Raja Ampat translates as “Four Kings” — a reference to the four main islands of an archipelago in West Papua that sits at the heart of the Coral Triangle, the global centre of marine biodiversity. The numbers are staggering: over 1,500 species of fish, 700 species of molluscs, and 600 species of coral — more than the entire Caribbean — compressed into the waters around this island chain. Marine biologists who have spent careers studying reef systems describe Raja Ampat’s dive sites as unlike anything else they have encountered.
Misool operates 4 hours south of Sorong (the regional gateway) in a remote sector of the archipelago that most liveaboard dive boats never reach. The 18 overwater bungalows sit above a lagoon of extraordinary clarity — the water is so clear that coral gardens are visible 8 metres below the bungalow steps without entering the water. The bungalow design is simple: dark timber, mosquito nets, a private deck over the water, and very little else. Attention is not wasted on room interiors when the primary experience is everything outside them.
The resort’s 1,220-square-kilometre no-take marine reserve has been the subject of scientific study.
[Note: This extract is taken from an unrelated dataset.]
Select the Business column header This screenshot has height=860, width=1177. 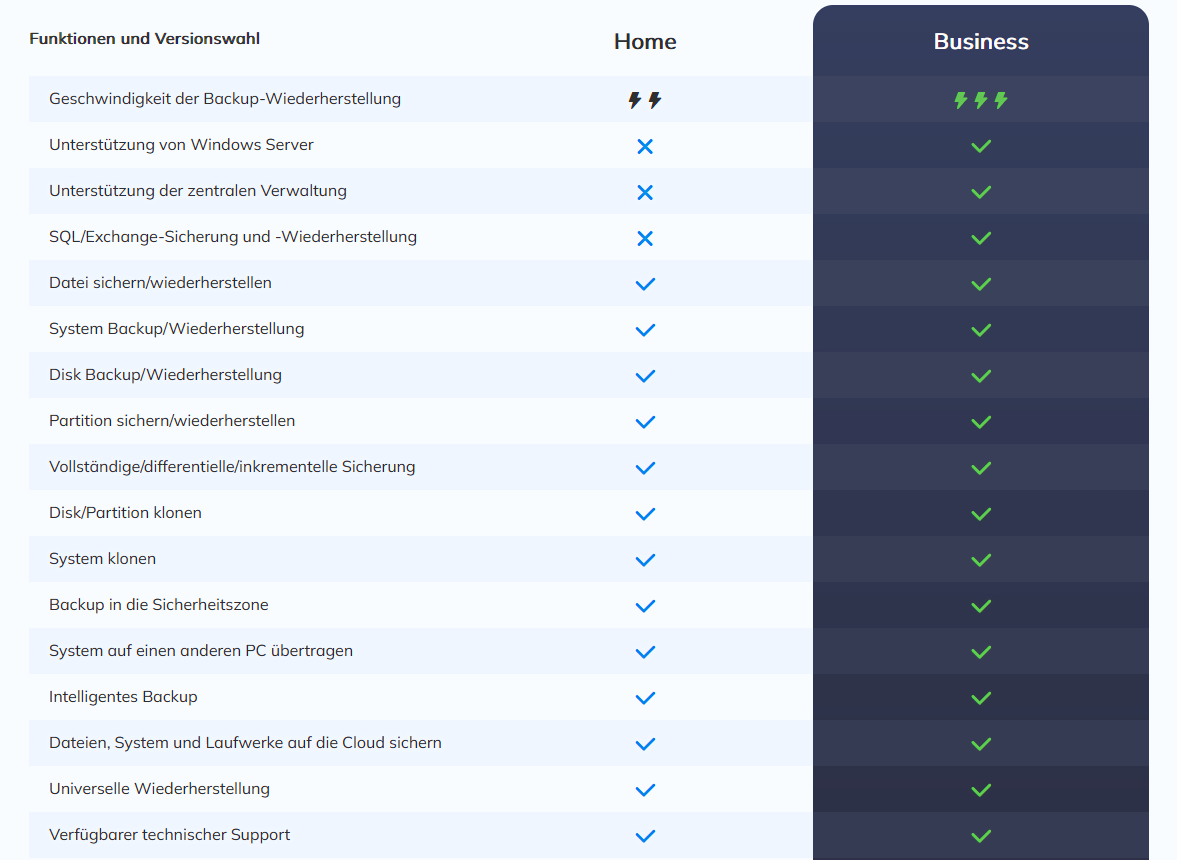[981, 42]
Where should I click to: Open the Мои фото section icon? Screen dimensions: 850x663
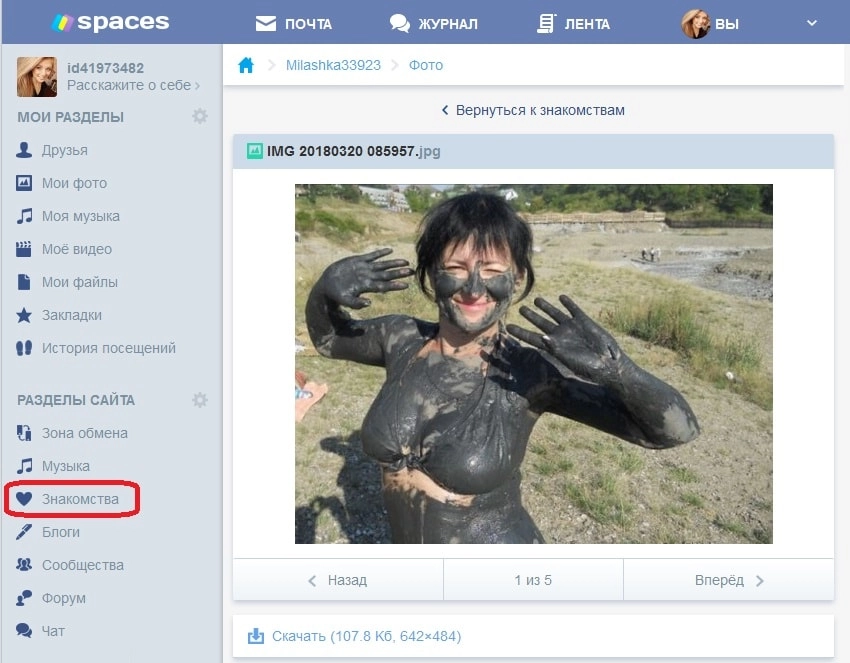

A 2022 publication in Frontiers in Marine Science documented the recovery of coral and fish populations within the reserve boundary compared to surrounding areas — including species and population densities that had been lost from the broader region. The resort employs rangers to patrol the reserve against illegal fishing boats; guests fund this directly through their stay fees.
Above water, the karst limestone towers of Raja Ampat — rising hundreds of metres from the sea in characteristic mushroom shapes — are navigable by kayak through sea caves and mangrove channels. Birdwatchers come for the endemic Red and Wilson’s Birds-of-Paradise, accessible by early morning guided hike to nearby islands. Access is by liveaboard transfer from Sorong, which is reached by direct flight from Makassar, Manado, or Jakarta.